Plants’ sugar-sensing machinery
Proteins are molecular machines, with flexible pieces and moving parts. Understanding how these parts move helps scientists unravel the function that a protein plays in living things — and potentially how to change its effects. This year, a team led by Brookhaven Lab biochemists working with colleagues from DOE’s Pacific Northwest National Laboratory discovered how protein machinery in plants controls whether the plants can grow and make energy-intensive products such as oil — or instead put in place a series of steps to conserve precious resources. The researchers showed how the molecular machinery is regulated by a molecule that rises and falls with the level of sugar, the product of photosynthesis and plants’ main energy source. The research could help identify proteins or parts of proteins that scientists could engineer to make plants that produce more oil for use as biofuels or other oil-based products.
Protecting a promising qubit material
Tantalum is a superconducting material that shows great promise for building qubits, the basis of quantum computers.

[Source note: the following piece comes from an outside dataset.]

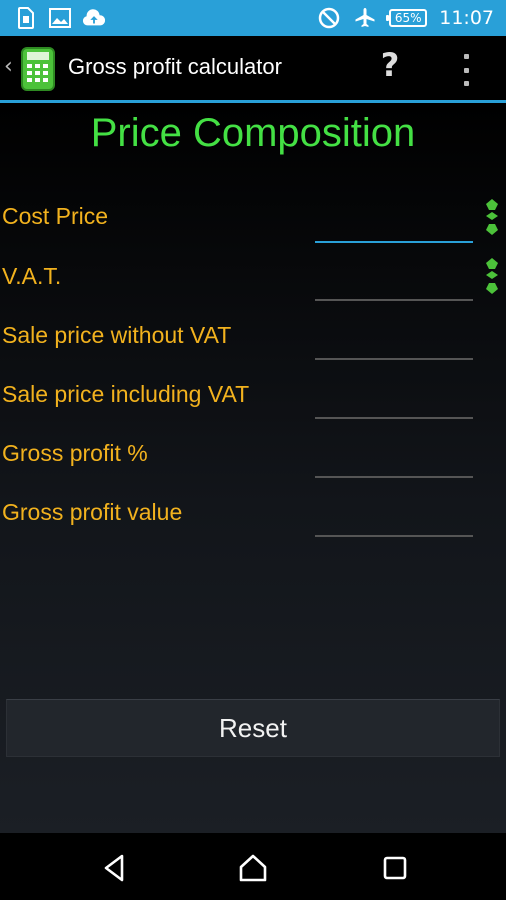  I want to click on reset-button: Reset, so click(253, 728).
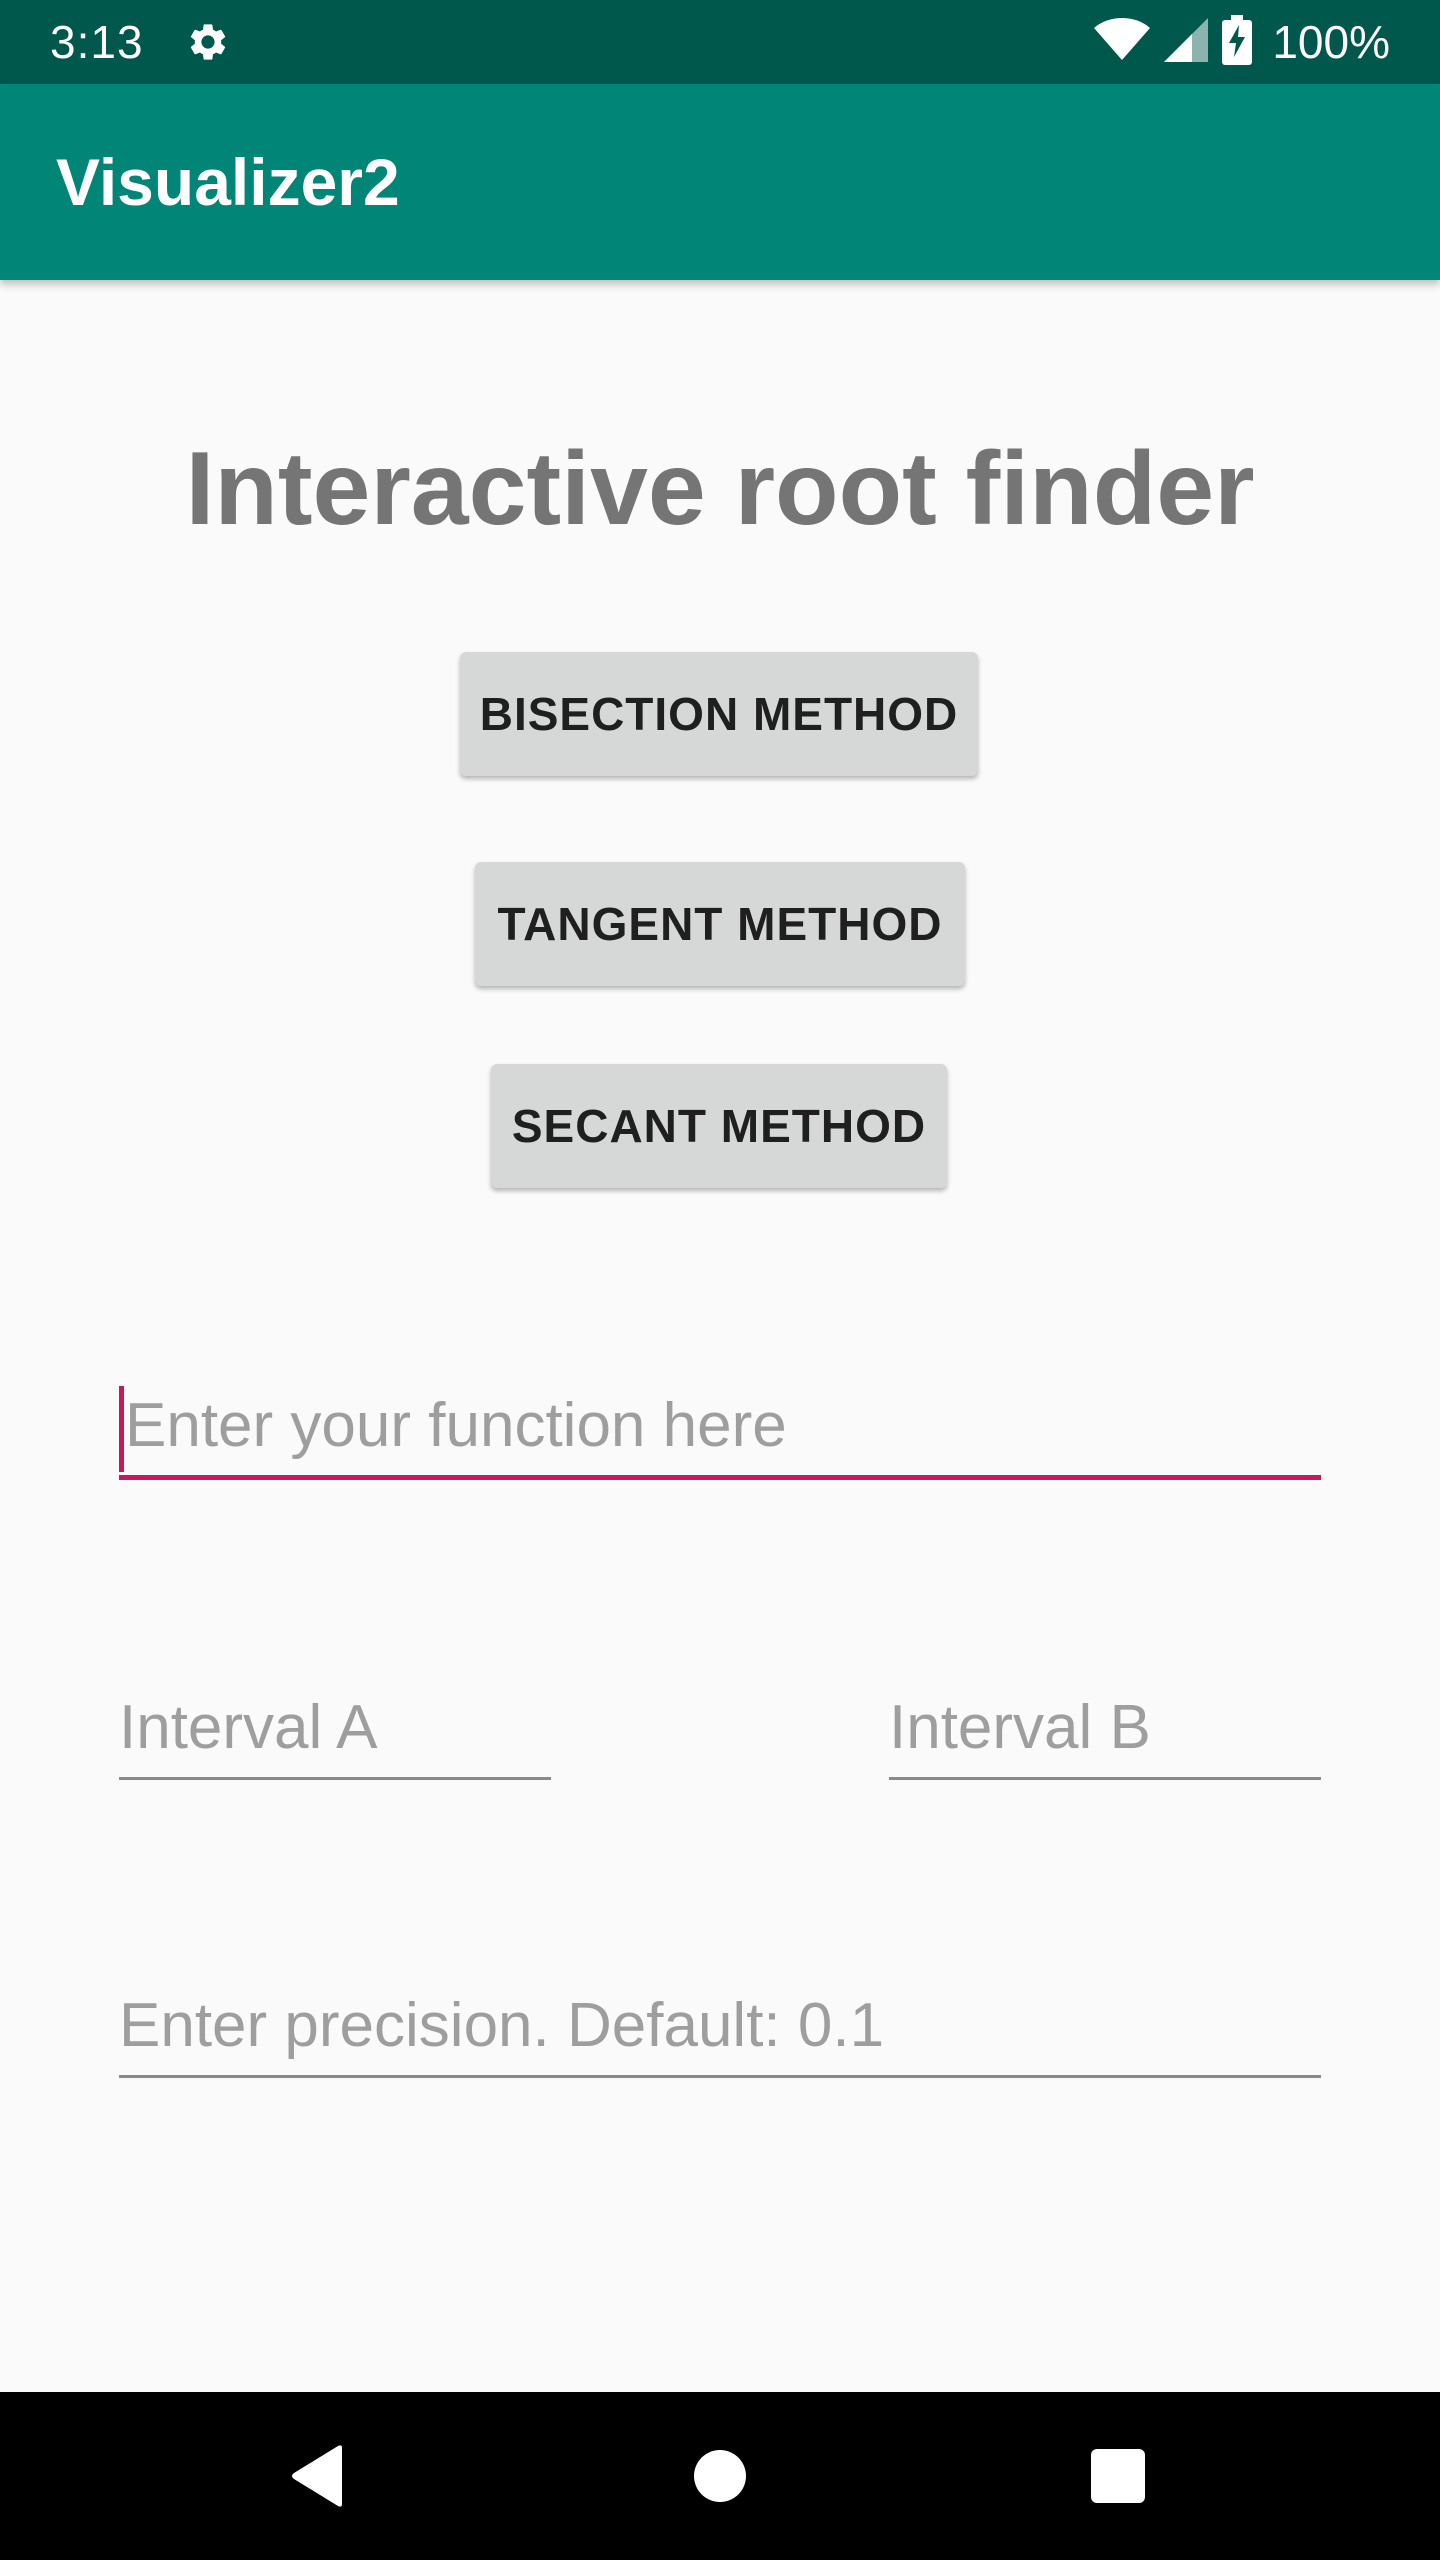  Describe the element at coordinates (719, 1126) in the screenshot. I see `secant-method-button: SECANT METHOD` at that location.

This year, a team that spans multiple Brookhaven departments discovered that adding a thin layer of magnesium improves tantalum by keeping it from oxidizing. The coating also improves tantalum’s purity and raises the temperature at which it operates as a superconductor. All three effects may increase tantalum’s ability to hold onto quantum information in qubits. This work was carried out as part of the Co-design Center for Quantum Advantage, a Brookhaven-led National Quantum Information Science Research Center, and included scientists from the Lab’s Condensed Matter Physics & Materials Science Department, Center for Functional Nanomaterials, and National Synchrotron Light Source II, as well as theorists at DOE’s Pacific Northwest National Laboratory. It built on earlier work that also included scientists from Princeton University.